Der Camper ruht, die Felge klagt,

der Plan verschiebt sich, der Weg verzagt.

Doch was uns stoppt, das bringt uns Glück –

wir rollen weiter. Schritt für Stück.


Manchmal zwingt uns die Reise zu einer Pause, oder zwei (Erkältung), nicht um uns aufzuhalten, sondern um uns zu schützen. Das Lenkrad hatte schon länger leise gezittert, ein kaum merkliches Mahnen, das lauter wurde. Der Ursprung lag zurück in Schweden: ein verborgener Stein im Schnee, hart getroffen, unscheinbar im Moment. Der Camper fuhr weiter, tapfer wie eh und je – doch bei höherem Tempo begann er zu erzählen, dass etwas nicht stimmte.
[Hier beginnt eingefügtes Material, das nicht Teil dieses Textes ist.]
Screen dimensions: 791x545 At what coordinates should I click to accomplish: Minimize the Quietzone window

Nun steht er in der Werkstatt. Ein Zwangsstopp, ja – aber auch ein Geschenk. Die Diagnose bringt Klarheit: ein Riss in der Felge, ein verletzter Reifen, beide noch jung. Glück im Unglück, denn entdeckt wurde es rechtzeitig. Dass es Samstag ist und Ersatz rar, gehört wohl einfach zur Dramaturgie dieser Reise. Ein kleiner Hoffnungsausflug über 50 Kilometer, falsche Teile, ein weiteres Kapitel Geduld – und jetzt warten wir gemeinsam bis Montag.
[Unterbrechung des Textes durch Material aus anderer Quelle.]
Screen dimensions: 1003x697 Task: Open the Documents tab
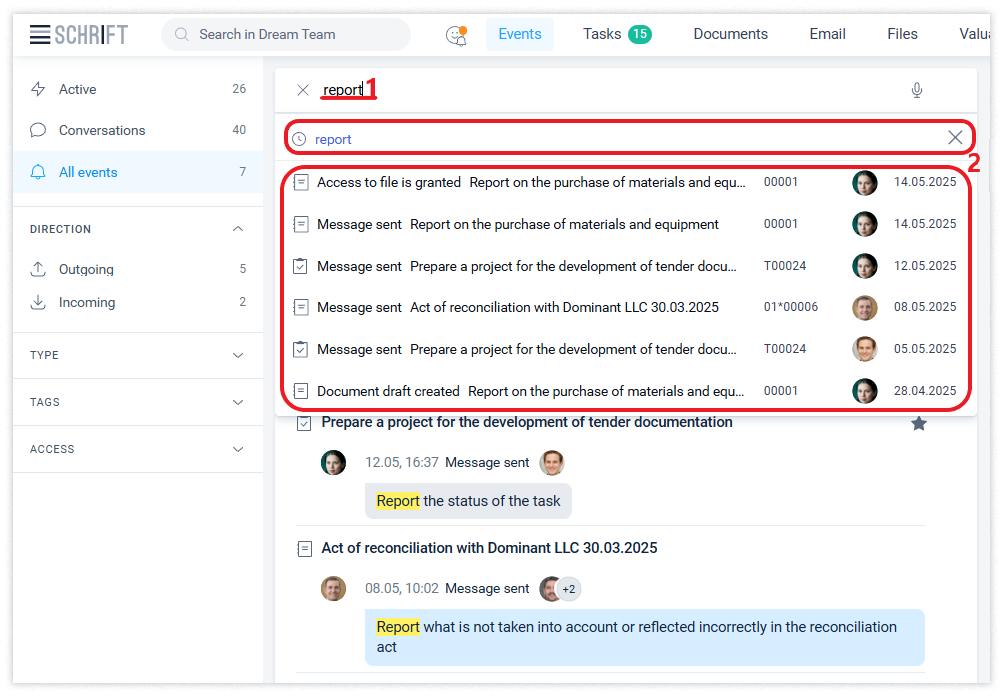click(730, 34)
2000 Kilometer liegen bereits hinter uns, 2200 warten noch. Kein schlechter Zwischenstand. Dienstag ruft schon Süddeutschland, und doch fühlt sich dieser Halt richtig an. Die Reise ist nicht aus dem Takt geraten, sie hat nur kurz den Rhythmus gewechselt. Stillstand wird zu Sicherheit, Verzögerung zu Fürsorge. Und während der Camper ruht, sammelt auch die Geschichte Kraft – bereit, bald wieder weiterzurollen, ein kleines Stück weiser, aber voller Vorfreude.